Otolith Shape Variability and Associated Body Growth Differences in Giant Grenadier, Albatrossia Pectoralis
Fish stocks can be defined by differences in their distribution, life history, and genetics. Managing fish based on stock structure is integral to successful management of a species because fishing may affect stocks disproportionately. Genetic and environmental differences can affect the shape and growth of otoliths and these differences may be indicative of stock structure. To investigate the potential for speciation or stock structure in giant grenadier, Albatrossia pectoralis, we quantified the shape of female giant grenadier otoliths and compared body growth rates for fish with three otolith shapes; shape types were classified visually by an experienced giant grenadier age reader, and were not defined by known distribution or life history differences. We found extreme variation in otolith shape among individuals; however, the shapes were a gradation and not clearly defined into three groups. The two more extreme shapes, visually defined as “hatchet” and “comb”, were discernable based on principal component analyses of elliptical Fourier descriptors, and the “mixed” shape overlapped both of the extreme shapes. Fish with hatchet-shaped otoliths grew faster than fish with comb-shaped otoliths. A genetic test (cytochrome c oxidase 1 used by the Fish Barcode of Life Initiative) showed almost no variability among samples, indicating that the samples were all from one species. The lack of young specimens makes it difficult to link otolith shape and growth difference to life history. In addition, shape could not be correlated with adult movement patterns because giant grenadiers experience 100% mortality after capture and, therefore, cannot be tagged and released. Despite these limitations, the link between body growth and otolith shape indicates measurable differences that deserve more study.
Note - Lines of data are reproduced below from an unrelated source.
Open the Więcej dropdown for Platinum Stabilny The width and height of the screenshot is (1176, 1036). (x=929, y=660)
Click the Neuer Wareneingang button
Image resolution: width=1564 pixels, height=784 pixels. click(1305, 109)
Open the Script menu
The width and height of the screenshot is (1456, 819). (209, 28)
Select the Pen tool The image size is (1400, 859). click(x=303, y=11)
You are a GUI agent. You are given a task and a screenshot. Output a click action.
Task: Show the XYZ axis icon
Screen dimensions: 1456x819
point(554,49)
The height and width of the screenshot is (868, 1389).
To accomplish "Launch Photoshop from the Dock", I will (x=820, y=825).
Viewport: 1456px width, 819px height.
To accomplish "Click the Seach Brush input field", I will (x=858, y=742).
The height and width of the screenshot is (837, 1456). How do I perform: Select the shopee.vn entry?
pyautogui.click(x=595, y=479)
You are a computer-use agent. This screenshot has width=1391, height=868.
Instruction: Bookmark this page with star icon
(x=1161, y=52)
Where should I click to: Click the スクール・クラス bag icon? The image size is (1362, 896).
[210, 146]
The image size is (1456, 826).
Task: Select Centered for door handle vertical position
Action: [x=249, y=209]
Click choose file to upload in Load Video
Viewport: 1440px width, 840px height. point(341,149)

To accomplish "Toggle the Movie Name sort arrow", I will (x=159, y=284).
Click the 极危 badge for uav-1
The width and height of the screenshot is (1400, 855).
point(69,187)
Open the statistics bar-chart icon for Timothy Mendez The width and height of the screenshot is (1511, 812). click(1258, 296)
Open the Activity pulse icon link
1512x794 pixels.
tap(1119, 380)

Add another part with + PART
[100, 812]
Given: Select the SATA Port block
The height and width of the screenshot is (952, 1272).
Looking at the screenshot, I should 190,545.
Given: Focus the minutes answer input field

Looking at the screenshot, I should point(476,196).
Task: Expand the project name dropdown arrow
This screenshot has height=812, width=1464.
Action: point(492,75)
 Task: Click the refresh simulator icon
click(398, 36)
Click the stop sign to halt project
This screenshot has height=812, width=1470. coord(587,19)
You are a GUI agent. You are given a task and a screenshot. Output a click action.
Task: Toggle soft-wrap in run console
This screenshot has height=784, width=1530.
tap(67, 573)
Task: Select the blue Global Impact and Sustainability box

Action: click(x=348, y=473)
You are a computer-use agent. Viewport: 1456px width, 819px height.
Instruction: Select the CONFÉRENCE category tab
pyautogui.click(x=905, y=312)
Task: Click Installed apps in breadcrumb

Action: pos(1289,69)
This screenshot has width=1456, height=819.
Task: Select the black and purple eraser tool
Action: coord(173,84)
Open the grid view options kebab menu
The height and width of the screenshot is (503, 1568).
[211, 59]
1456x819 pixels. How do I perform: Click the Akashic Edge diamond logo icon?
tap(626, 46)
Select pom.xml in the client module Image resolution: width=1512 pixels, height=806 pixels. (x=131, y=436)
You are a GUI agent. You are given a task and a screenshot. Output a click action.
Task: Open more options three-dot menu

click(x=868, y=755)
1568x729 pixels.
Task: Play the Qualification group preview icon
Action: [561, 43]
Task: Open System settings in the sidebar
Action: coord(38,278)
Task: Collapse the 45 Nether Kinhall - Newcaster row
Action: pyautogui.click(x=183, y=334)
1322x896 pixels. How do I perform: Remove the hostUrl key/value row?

Fish stocks, identified for management purposes, are defined as being large enough to be self-sustaining and can be differentiated by their life histories . An understanding of stock structure is integral to management when the productivity or population trends of stocks are not congruent . Stocks can be defined by a variety of complementary methods including morphology, genetics, movement patterns, maturity, growth, and other life history characteristics (reviewed in ). Otolith shape morphology has been used extensively to aid in stock identification. Stock-specific shapes have been linked to disparate environmental conditions due to migrations to different feeding grounds or spawning areas [3–14], genetic differences , or differences in body condition and growth [3, 4, 6, 9, 13, 16]. In the literature, shape differences can be small enough that they cannot be detected without the aid of morphological analysis [3, 4, 12, 13, 14, 16, 17, 18].
Grenadiers (family Macrouridae) are deep-sea fishes related to hakes and cods that occur globally in all oceans. Giant grenadier, Albatrossia pectoralis, have a wide geographic distribution, which extends from Baja California, Mexico around the arc of the North Pacific Ocean to Japan . In Alaska, they are abundant in depths >400 m and are caught incidentally in other directed fisheries (total catch is estimated to be ~12,000 to 21,000 mt per year in Alaska) . They have low commercial value, but are considered an important component of the ecosystem because of their large biomass (estimated biomass from 100–1,000 m in Alaska was 1.6 million mt in 2016) . They may be susceptible to overfishing because they are late to mature (age at 50% maturity was estimated to be 23 years old ), ~95% of those caught in surveys are female, and all fish die after capture because of the pressure difference experienced when they are brought to the surface . They are managed as two stocks in Alaska: eastern Bering Sea/Aleutian Islands and the Gulf of Alaska [19, 20]. This boundary is used for many federally managed species and is not specific to giant grenadier management.